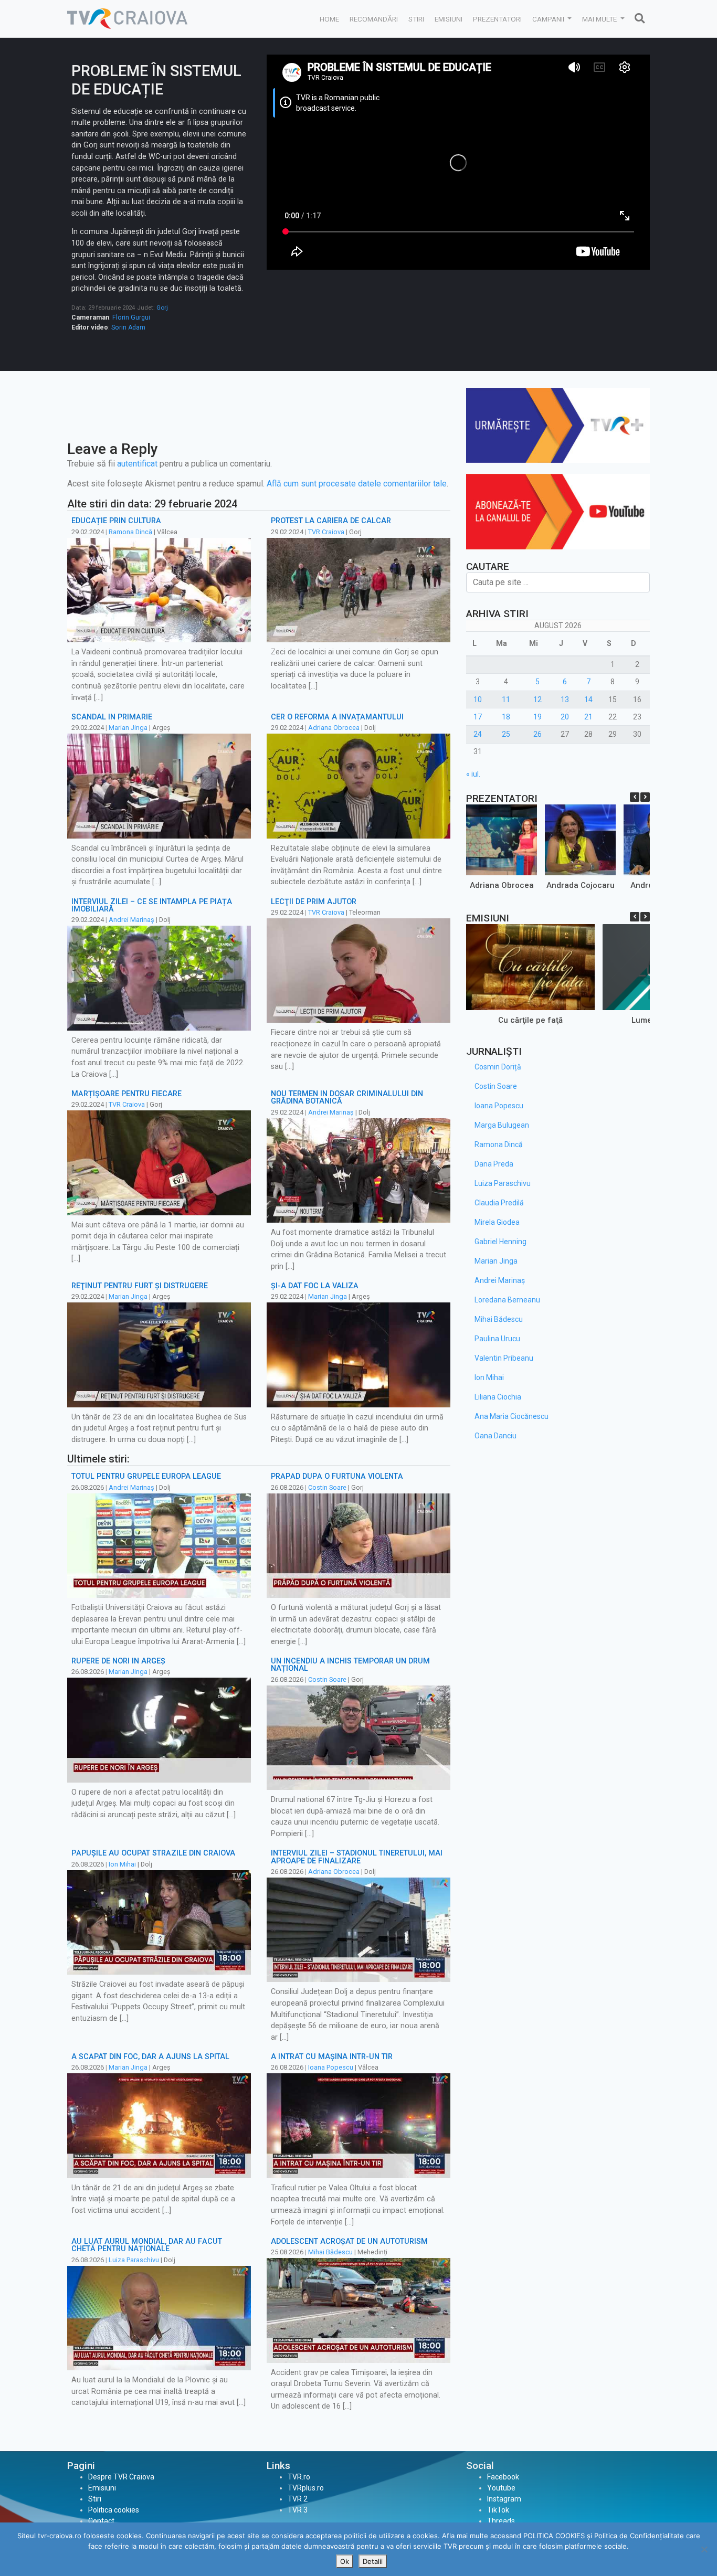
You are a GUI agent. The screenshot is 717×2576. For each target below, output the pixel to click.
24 (477, 734)
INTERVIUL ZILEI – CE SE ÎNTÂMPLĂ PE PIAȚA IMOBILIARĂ (151, 905)
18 (506, 717)
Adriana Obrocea (334, 728)
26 (537, 734)
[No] (704, 2549)
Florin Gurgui (131, 317)
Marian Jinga (128, 728)
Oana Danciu (495, 1436)
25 (506, 734)
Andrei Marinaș (131, 920)
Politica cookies (113, 2510)
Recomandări (374, 19)
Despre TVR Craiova (121, 2477)
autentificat (137, 464)
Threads (501, 2521)
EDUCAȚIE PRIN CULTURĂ (116, 520)
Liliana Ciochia (498, 1397)
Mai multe (600, 19)
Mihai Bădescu (330, 2252)
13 (565, 699)
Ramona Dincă (130, 532)
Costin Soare (327, 1487)
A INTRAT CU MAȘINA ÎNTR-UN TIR (332, 2056)
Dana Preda (494, 1164)
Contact (101, 2521)
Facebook (503, 2477)
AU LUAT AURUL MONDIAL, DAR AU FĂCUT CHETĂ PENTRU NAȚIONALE (146, 2245)
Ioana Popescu (330, 2067)
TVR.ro (299, 2477)
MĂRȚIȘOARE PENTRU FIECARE (126, 1093)
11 (506, 699)
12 (537, 699)
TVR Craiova (326, 532)
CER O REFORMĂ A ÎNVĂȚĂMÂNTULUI (337, 717)
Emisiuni (448, 19)
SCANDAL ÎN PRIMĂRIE (111, 717)
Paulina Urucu (497, 1338)
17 (477, 717)
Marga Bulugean (502, 1125)
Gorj (162, 307)
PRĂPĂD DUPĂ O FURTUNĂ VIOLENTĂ (337, 1476)
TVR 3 (298, 2510)
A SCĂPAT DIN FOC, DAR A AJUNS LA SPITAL (150, 2056)
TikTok (498, 2510)
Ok (344, 2561)
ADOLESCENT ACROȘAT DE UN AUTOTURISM (349, 2241)
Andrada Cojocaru (580, 885)
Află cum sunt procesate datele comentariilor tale (357, 484)
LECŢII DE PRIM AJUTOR (313, 901)
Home (329, 19)
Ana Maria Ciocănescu (512, 1416)
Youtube (501, 2488)
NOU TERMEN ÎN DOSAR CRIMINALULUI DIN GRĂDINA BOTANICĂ (347, 1097)
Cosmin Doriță (498, 1067)
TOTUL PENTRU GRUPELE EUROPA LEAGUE (146, 1476)
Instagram (504, 2499)
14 (588, 699)
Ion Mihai (122, 1864)
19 (537, 717)
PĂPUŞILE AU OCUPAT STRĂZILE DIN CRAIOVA (153, 1853)
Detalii (373, 2561)
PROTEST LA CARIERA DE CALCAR (331, 520)
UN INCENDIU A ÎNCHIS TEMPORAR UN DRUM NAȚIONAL (350, 1665)
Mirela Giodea (497, 1222)
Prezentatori (497, 19)
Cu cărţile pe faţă (530, 1020)
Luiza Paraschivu (134, 2260)
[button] (645, 797)
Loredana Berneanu (507, 1300)
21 (588, 717)
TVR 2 (298, 2499)
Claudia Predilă (499, 1203)
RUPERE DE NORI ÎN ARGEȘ (118, 1661)
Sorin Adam (128, 327)
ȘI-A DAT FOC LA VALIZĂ (314, 1285)
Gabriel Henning (500, 1241)
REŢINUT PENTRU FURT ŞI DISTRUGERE (139, 1285)
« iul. (473, 774)
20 (565, 717)
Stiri (416, 19)
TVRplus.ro (306, 2488)
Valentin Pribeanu (504, 1358)
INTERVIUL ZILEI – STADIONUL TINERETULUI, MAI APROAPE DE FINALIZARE (356, 1857)
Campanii (549, 19)
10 (477, 699)
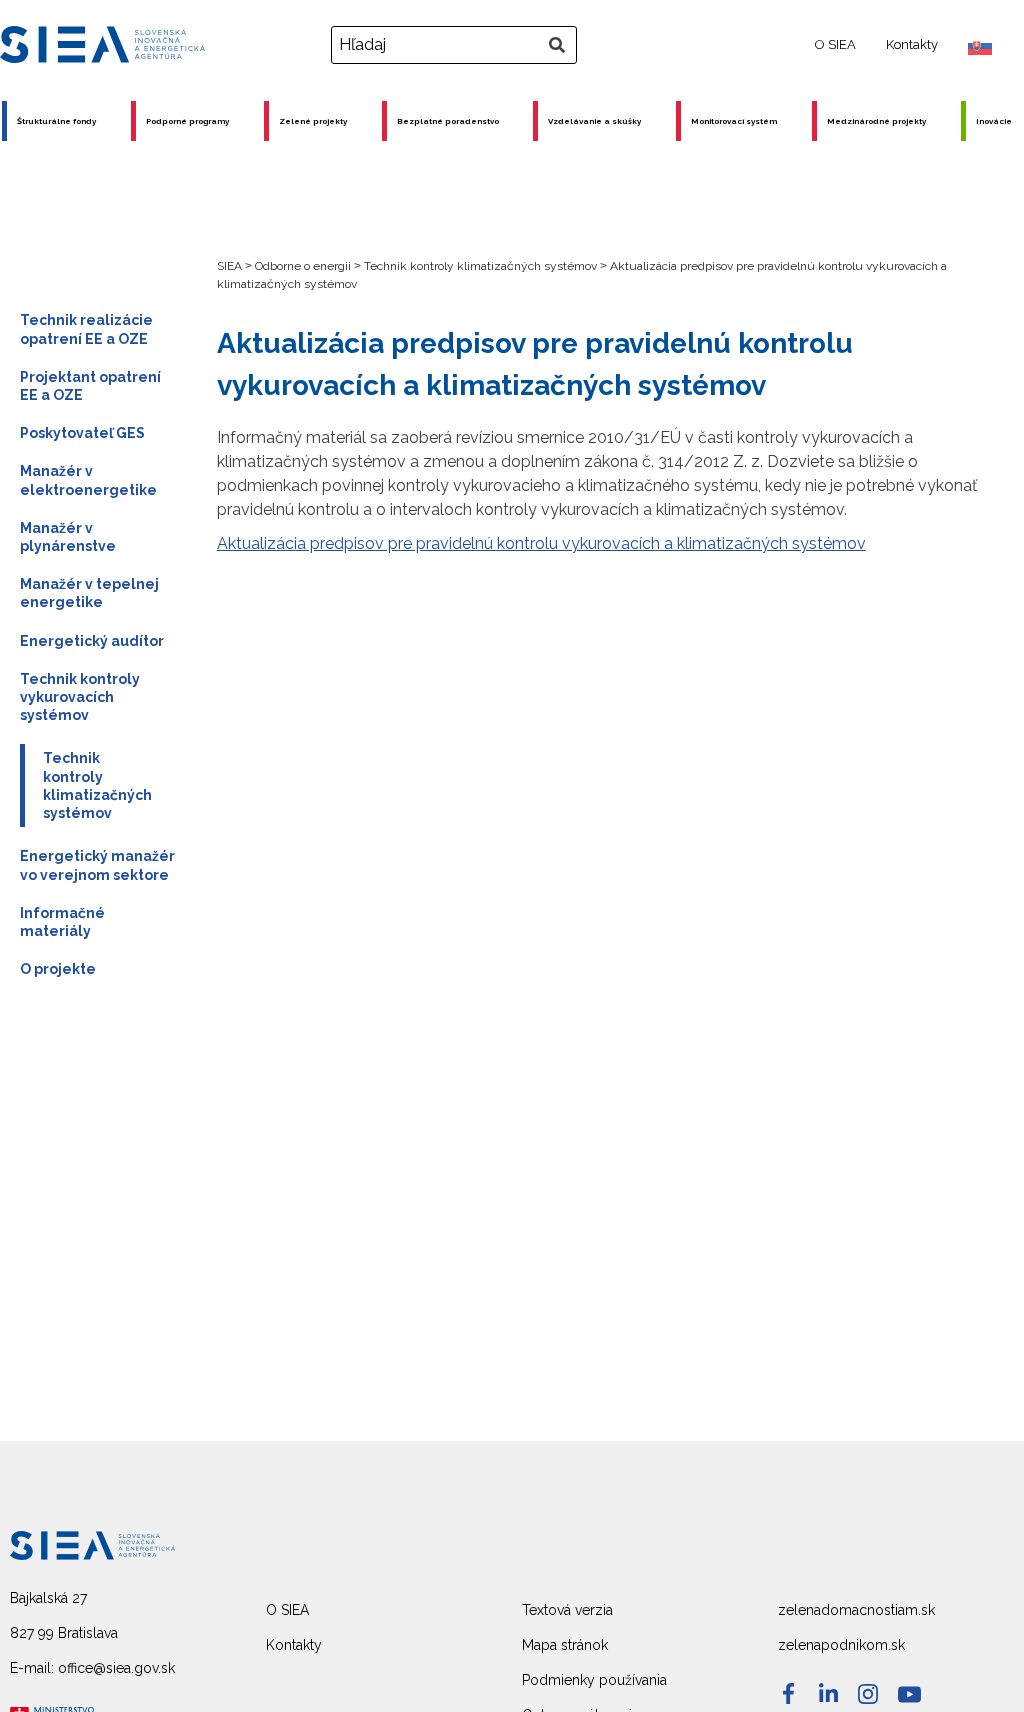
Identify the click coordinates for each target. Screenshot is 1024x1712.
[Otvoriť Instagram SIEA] (868, 1694)
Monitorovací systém (734, 121)
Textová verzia (567, 1610)
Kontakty (912, 44)
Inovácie (994, 121)
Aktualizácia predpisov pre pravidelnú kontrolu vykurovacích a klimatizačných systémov (541, 543)
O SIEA (835, 44)
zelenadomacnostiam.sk (856, 1610)
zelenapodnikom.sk (841, 1645)
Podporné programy (187, 121)
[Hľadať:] (456, 45)
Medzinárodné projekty (876, 121)
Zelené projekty (313, 121)
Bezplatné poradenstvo (448, 121)
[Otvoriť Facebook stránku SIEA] (788, 1693)
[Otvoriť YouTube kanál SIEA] (909, 1694)
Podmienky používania (594, 1680)
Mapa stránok (565, 1645)
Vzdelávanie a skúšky (594, 121)
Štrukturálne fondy (56, 121)
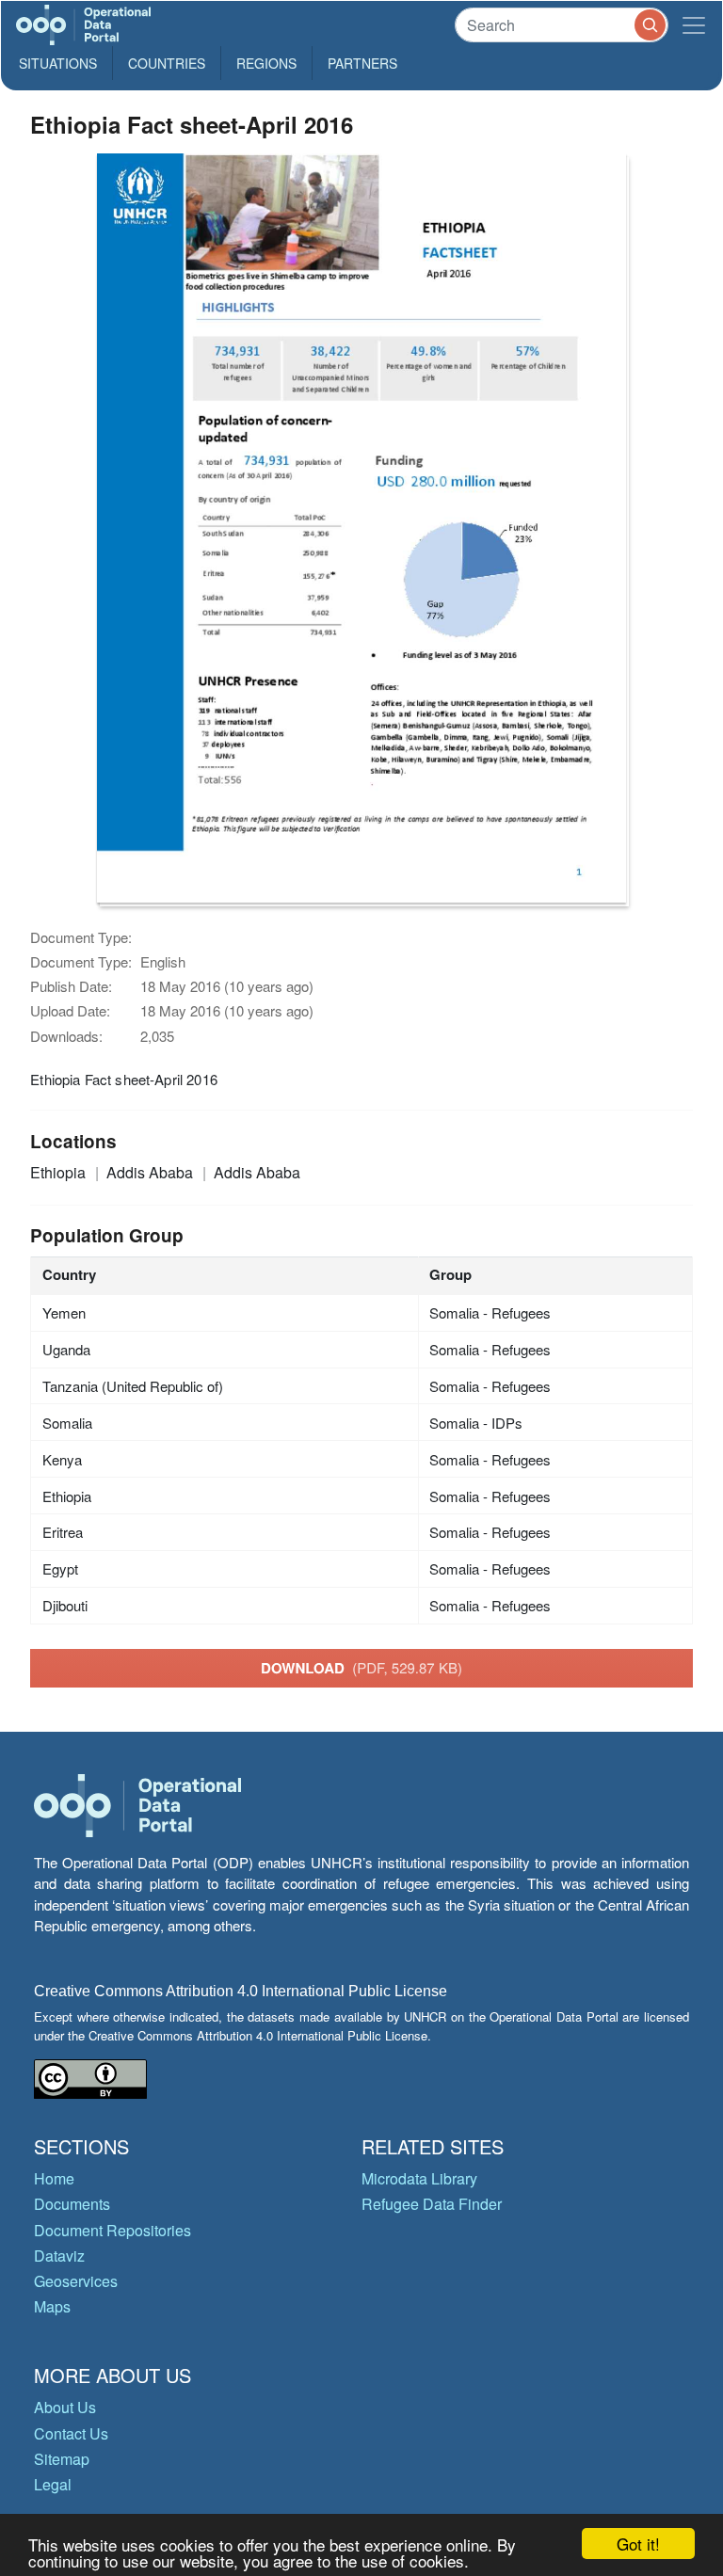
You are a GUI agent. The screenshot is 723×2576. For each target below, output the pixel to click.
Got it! (638, 2543)
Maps (52, 2306)
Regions (266, 63)
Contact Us (71, 2433)
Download (361, 1667)
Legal (53, 2484)
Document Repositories (112, 2230)
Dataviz (59, 2255)
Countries (166, 63)
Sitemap (61, 2459)
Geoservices (76, 2281)
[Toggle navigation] (693, 25)
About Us (65, 2407)
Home (54, 2178)
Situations (58, 63)
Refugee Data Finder (432, 2204)
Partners (362, 63)
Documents (72, 2204)
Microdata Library (419, 2178)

● ● ● ● ●

• [WORK REQUEST]: Using the listing above, restate exactly the range between the lines holding "Ion Mihai (122, 1864)" and "Documents (72, 2204)", inclusive, with pictures left out.

• [SOLUTION TO THIS EXERCISE]:
Ion Mihai (122, 1864)
19 (537, 717)
PĂPUŞILE AU OCUPAT STRĂZILE DIN CRAIOVA (153, 1853)
Detalii (373, 2561)
PROTEST LA CARIERA DE CALCAR (331, 520)
UN INCENDIU A ÎNCHIS TEMPORAR UN DRUM NAȚIONAL (350, 1665)
Mirela Giodea (497, 1222)
Prezentatori (497, 19)
Cu cărţile pe faţă (530, 1020)
Luiza Paraschivu (134, 2260)
[button] (645, 797)
Loredana Berneanu (507, 1300)
21 (588, 717)
TVR 2 (298, 2499)
Claudia Predilă (499, 1203)
RUPERE DE NORI ÎN ARGEȘ (118, 1661)
Sorin Adam (128, 327)
ȘI-A DAT FOC LA VALIZĂ (314, 1285)
Gabriel Henning (500, 1241)
REŢINUT PENTRU FURT ŞI DISTRUGERE (139, 1285)
« iul. (473, 774)
20 (565, 717)
Stiri (416, 19)
TVRplus.ro (306, 2488)
Valentin Pribeanu (504, 1358)
INTERVIUL ZILEI – STADIONUL TINERETULUI, MAI APROAPE DE FINALIZARE (356, 1857)
Campanii (549, 19)
10 (477, 699)
Identify the click coordinates for each target. Screenshot is 1024x1712.
[Otvoriť Instagram SIEA] (868, 1694)
Monitorovací systém (734, 121)
Textová verzia (567, 1610)
Kontakty (912, 44)
Inovácie (994, 121)
Aktualizácia predpisov pre pravidelnú kontrolu vykurovacích a klimatizačných systémov (541, 543)
O SIEA (835, 44)
zelenadomacnostiam.sk (856, 1610)
zelenapodnikom.sk (841, 1645)
Podporné programy (187, 121)
[Hľadať:] (456, 45)
Medzinárodné projekty (876, 121)
Zelené projekty (313, 121)
Bezplatné poradenstvo (448, 121)
[Otvoriť Facebook stránku SIEA] (788, 1693)
[Otvoriť YouTube kanál SIEA] (909, 1694)
Podmienky používania (594, 1680)
Mapa stránok (565, 1645)
Vzdelávanie a skúšky (594, 121)
Štrukturálne fondy (56, 121)
You are a GUI agent. The screenshot is 723×2576. For each target below, output the pixel to click.
Got it! (638, 2543)
Maps (52, 2306)
Regions (266, 63)
Contact Us (71, 2433)
Download (361, 1667)
Legal (53, 2484)
Document Repositories (112, 2230)
Dataviz (59, 2255)
Countries (166, 63)
Sitemap (61, 2459)
Geoservices (76, 2281)
[Toggle navigation] (693, 25)
About Us (65, 2407)
Home (54, 2178)
Situations (58, 63)
Refugee Data Finder (432, 2204)
Partners (362, 63)
Documents (72, 2204)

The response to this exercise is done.